- Task statement
Return every one of the items below word for word, and leave the pictures out of your answer.

- Exercise materials
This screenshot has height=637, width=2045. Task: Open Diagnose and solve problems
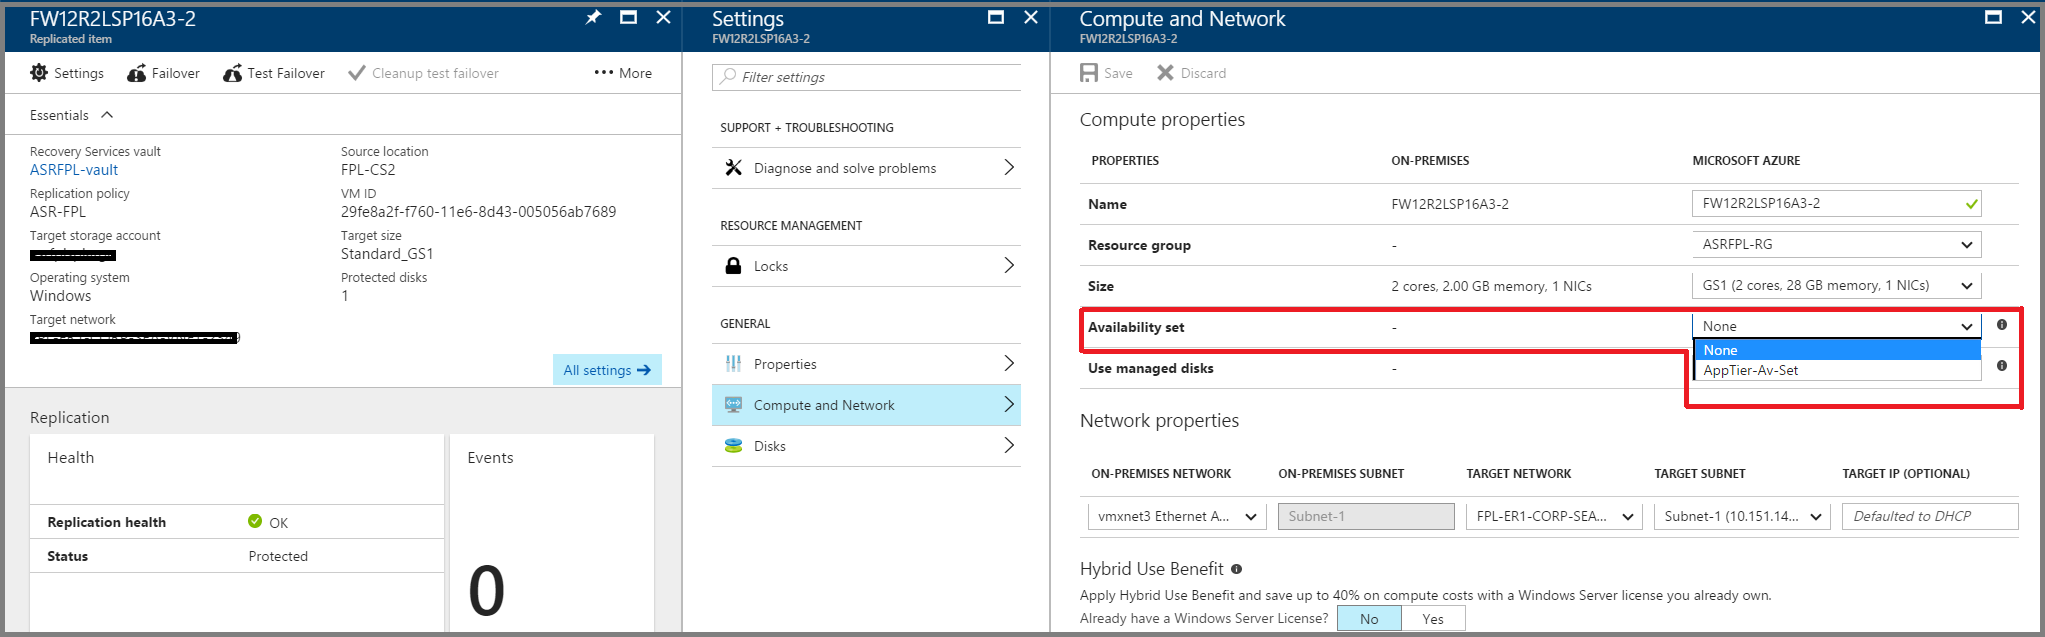click(x=866, y=168)
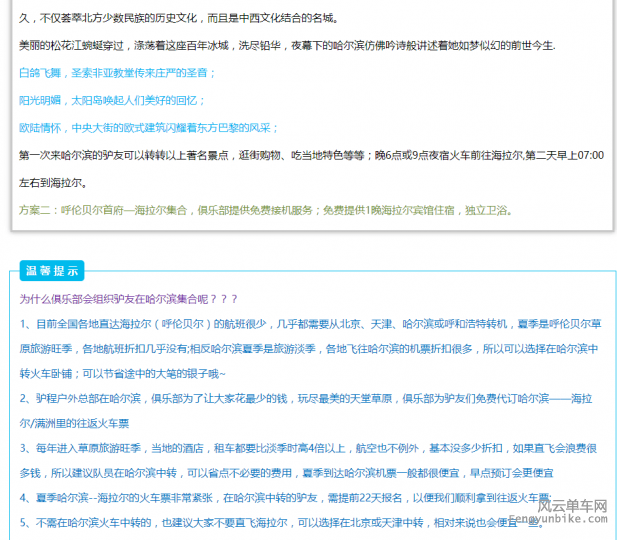
Task: Click the line 尔/满洲里的往返火车票
Action: (x=75, y=423)

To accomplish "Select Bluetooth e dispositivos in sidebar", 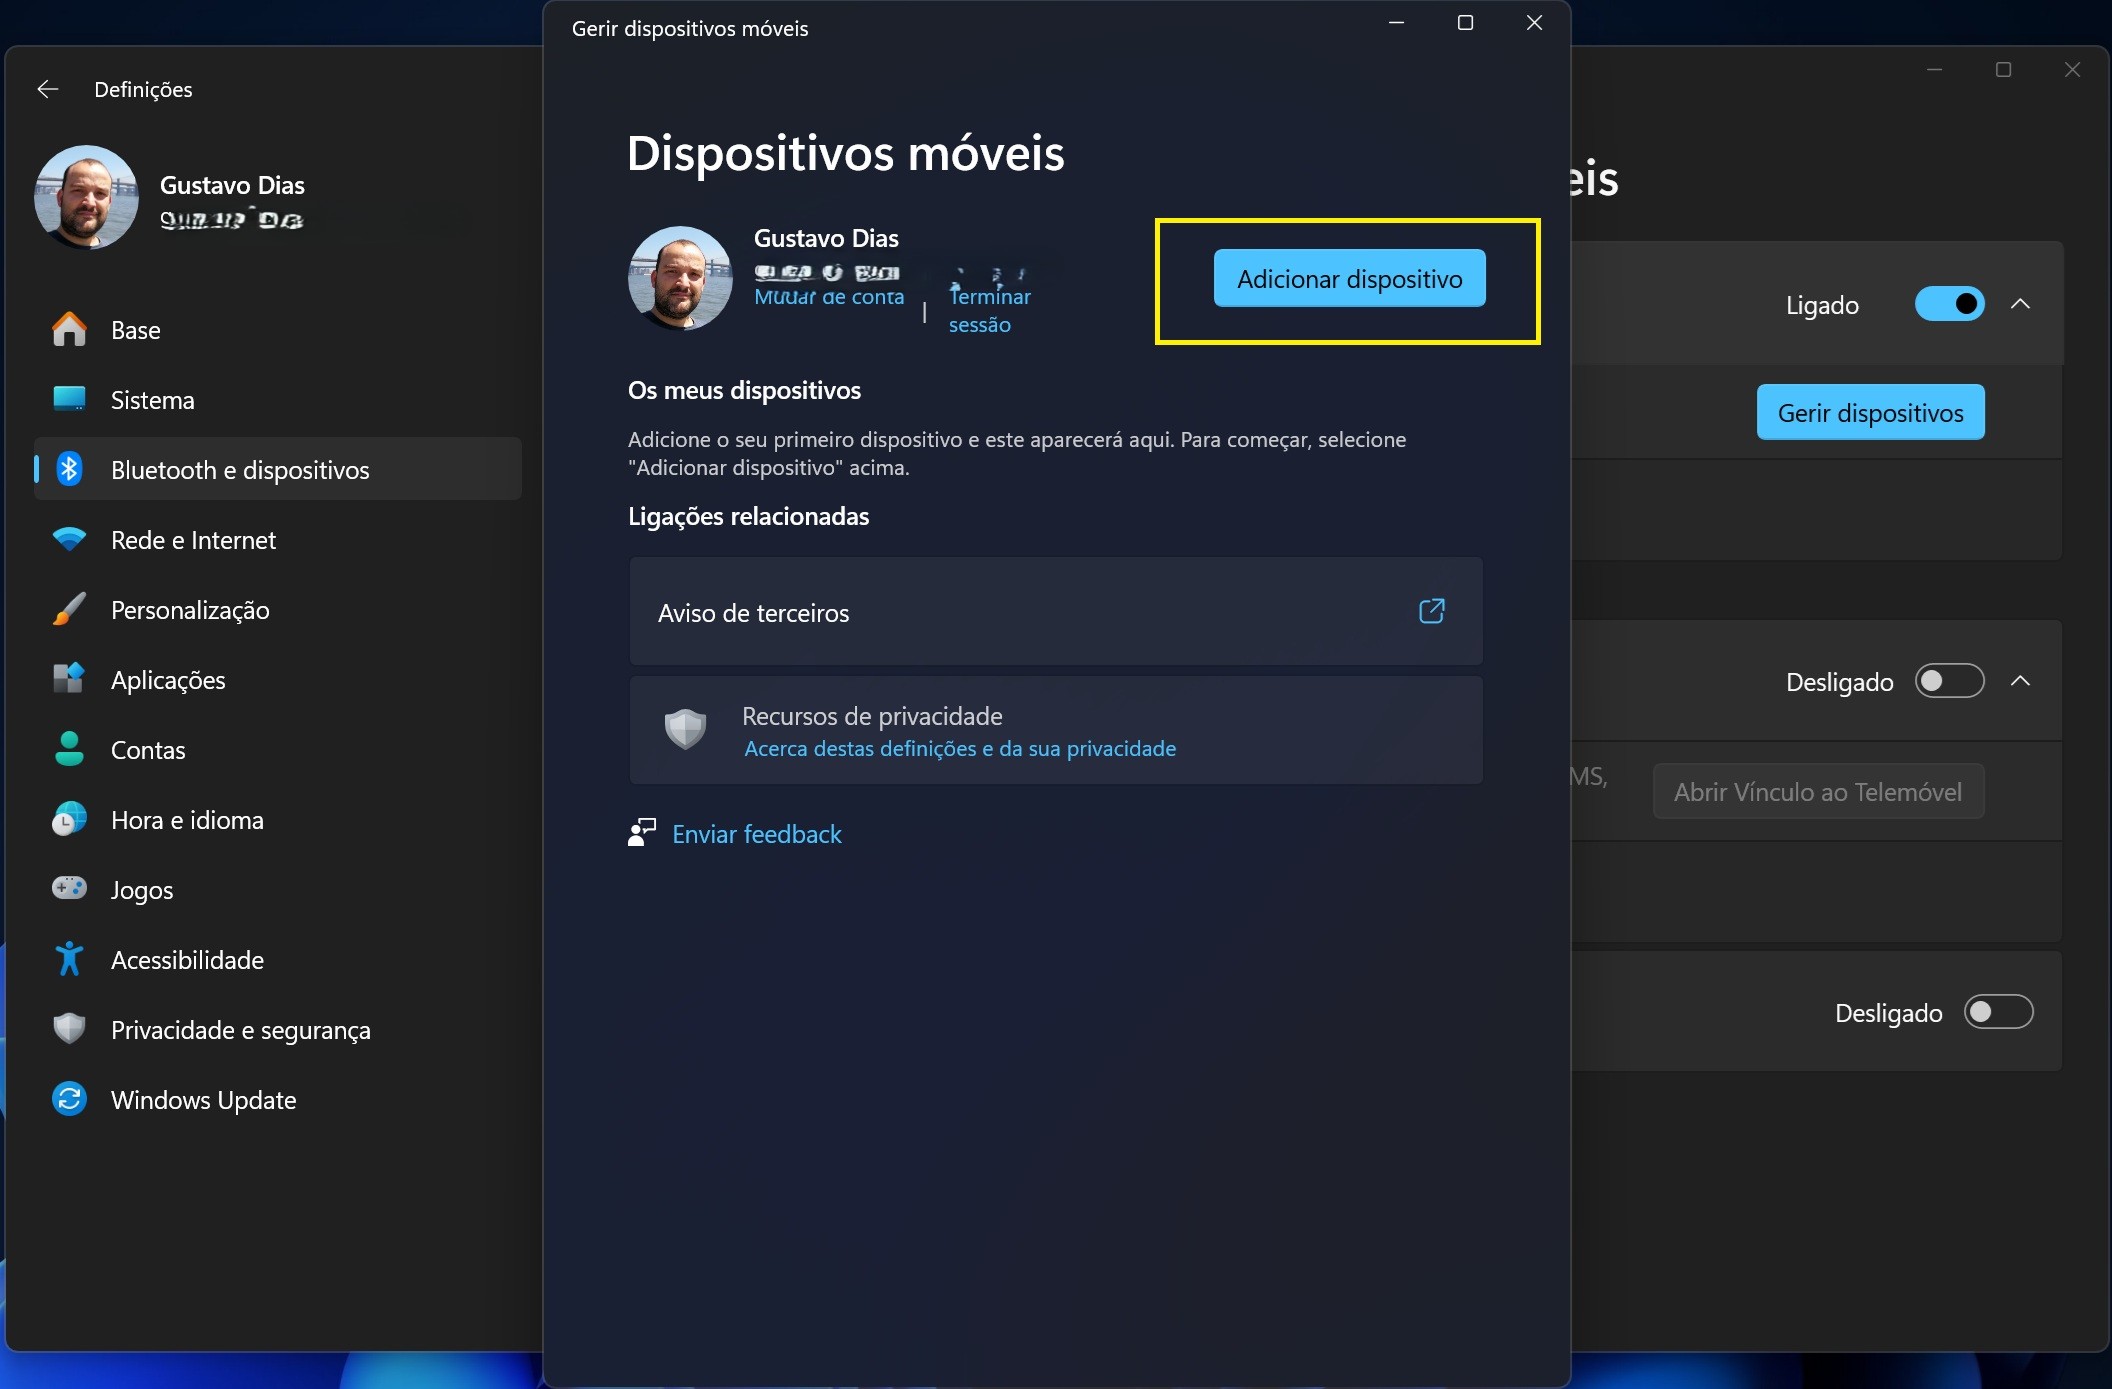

- Answer for the task
This screenshot has height=637, width=2045. Task: Open Diagnose and solve problems
click(x=866, y=168)
Task: Click the line 尔/满洲里的往返火车票
Action: (x=75, y=423)

To accomplish "Select Bluetooth e dispositivos in sidebar", 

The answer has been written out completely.